The bosom in which the snakes of envy or hatred have long nestled and brooded, may feel itself relieved of half its oppression and suffering whilst gazing at nature’s beautiful works, as manifested among the islands of the tropics, and beholding in its embodiment of splendour the omnipotence of the Creator. How many a heart whose life-blood has been frozen under the influence of ingratitude, cruelty, revenge, and pride, or, perhaps, of the sad consciousness of a country’s thankfulness—a country in whose cause youth, energy, wealth, and talents—may all have been spent, has not been soothed into mild quiescence by scenes like these?
There are countries around which the works of man have thrown a veil of enchantment; there are climes that are sacred, because some Heaven-born poet sang there; there are spots about which the memory of mankind has clung, and will for ever cling: such countries and such places are made famous, great and enchanting by man alone. Their beauties sprang from his hand. The idea which plants on them the ever-enduring standard of veneration arose from his valour, his heroism, or perhaps his benevolence, but whatever charm or interest the tropics possess they derive from nature, and from nature only.
For three days together, the ship continued her course, amidst the horse-shoe formed islands of the West-Indian Archipelago, which, at a distance at sea, appear merely like heavy clouds where nothing is real, nothing is animated, resting on the surface of the waters.
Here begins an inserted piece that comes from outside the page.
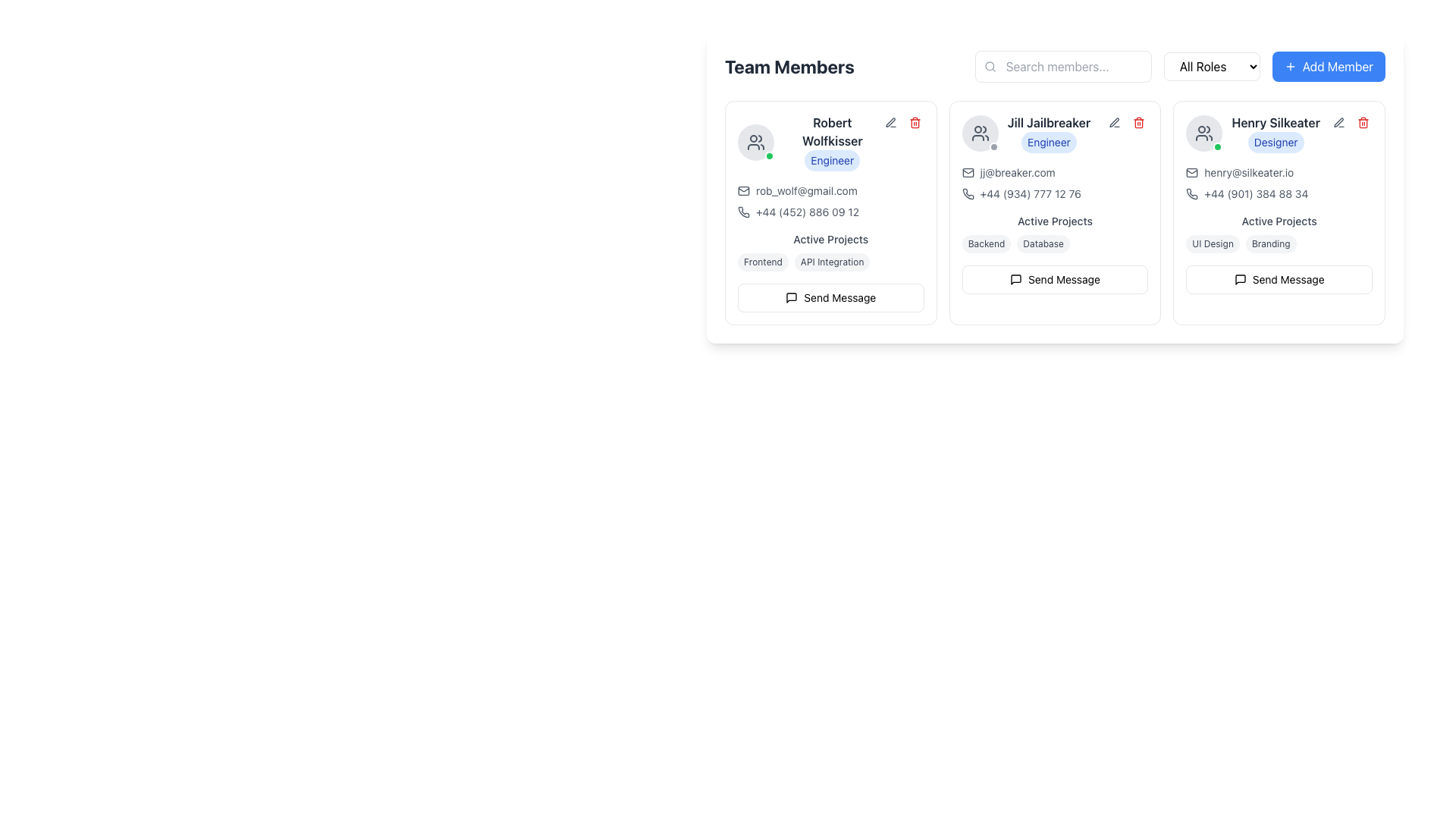  I want to click on the small pen icon button with a gray outline next to the name and role of 'Henry Silkeater', so click(1338, 121).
On the morning of the fourth, the towering mountain-peaks of Trinidad which inspired in the devout Columbus, the name which the island now bears, appeared in sight.
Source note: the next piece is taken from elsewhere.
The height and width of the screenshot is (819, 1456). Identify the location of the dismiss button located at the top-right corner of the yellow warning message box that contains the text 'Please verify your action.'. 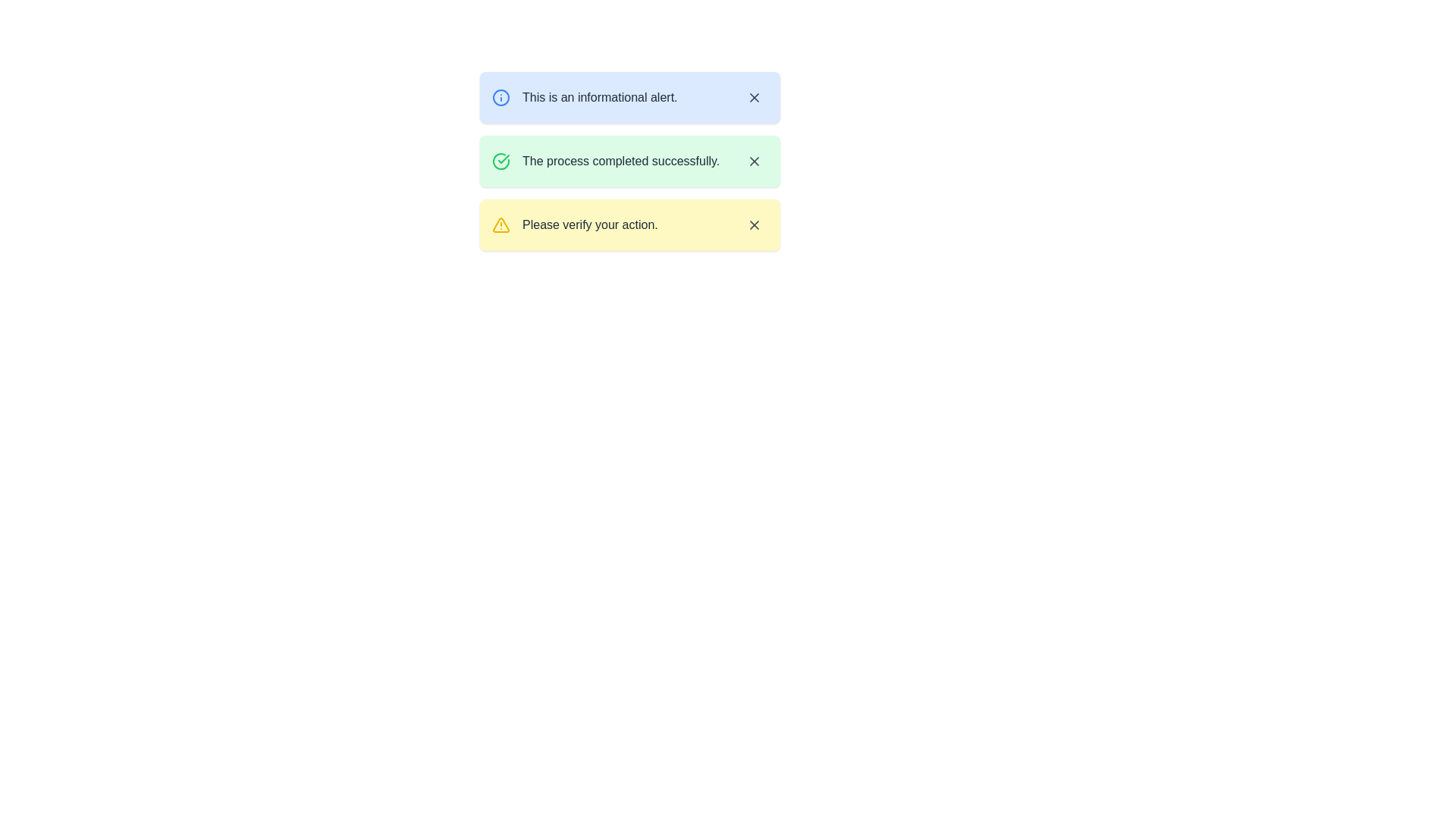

Gradually the bold and rocky coast which girds the island on the north, grew more and more distinct and as the day waned, the ship entered the channel that separates the small island of Tobago from Trinidad, and bears the name of the latter.
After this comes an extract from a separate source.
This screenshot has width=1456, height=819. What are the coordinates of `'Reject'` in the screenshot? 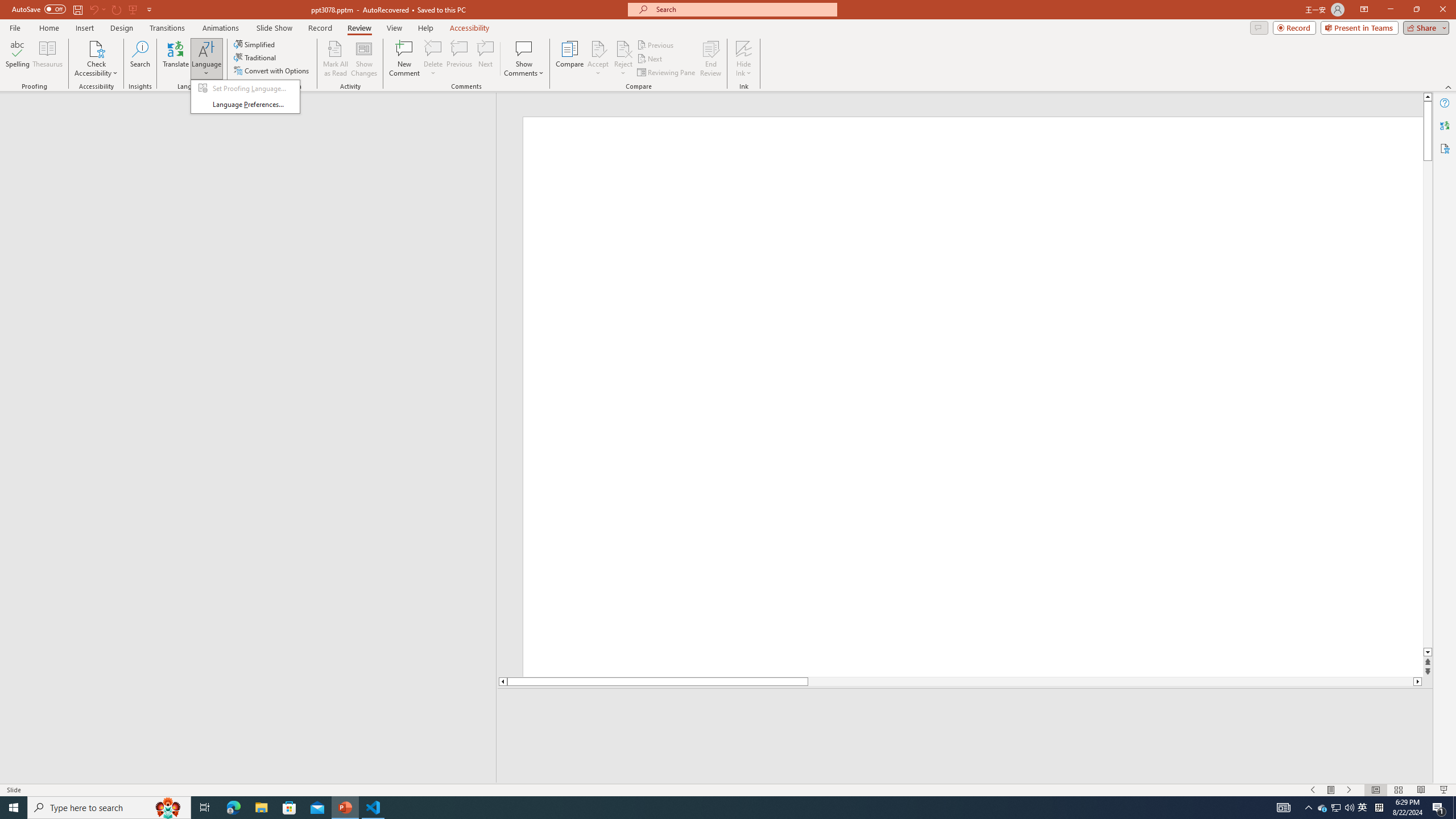 It's located at (622, 59).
The old commander, with necessary caution, ordered the greater part of the sails to be taken in; the vessel moved along slowly, and was borne down principally by the strength of the current.
The commander stood on the quarter-deck admiring the romantic scenery which presented itself on the left to his view. There the overhanging rocks rose perpendicularly from the heaving ocean, whose long lasting and lashing billows broke on their rugged base, and shrouded them in one constant sheet of white bubbling foam, and as they towered and seemed to lose themselves in the clouds, they bore on their hoary heads forests of gigantic trees, whose many colored blossoms appeared far out at sea; while down their furrowed sides torrents of the purest water fell foaming in angry precipitance. Here some cave hollowed by no hand of man—the home of the untiring pelicans that ply the wing the live-long day, would send forth its hollow murmurs, as it regurgitated some heaving rolling wave that had intrusively swept into its inmost recess. There some rock from whose side time had torn away its fellows, stood naked and bare, sullen in its solitude, and resisting the powerless waves that dashed themselves into a thousand far-flying sprays upon its jagged front; and here again some secluded creek, eaten deeply into the heart of the frowning highlands, in which the waters lay smooth and quiet, like tired soldiers after the toil and strife of battle.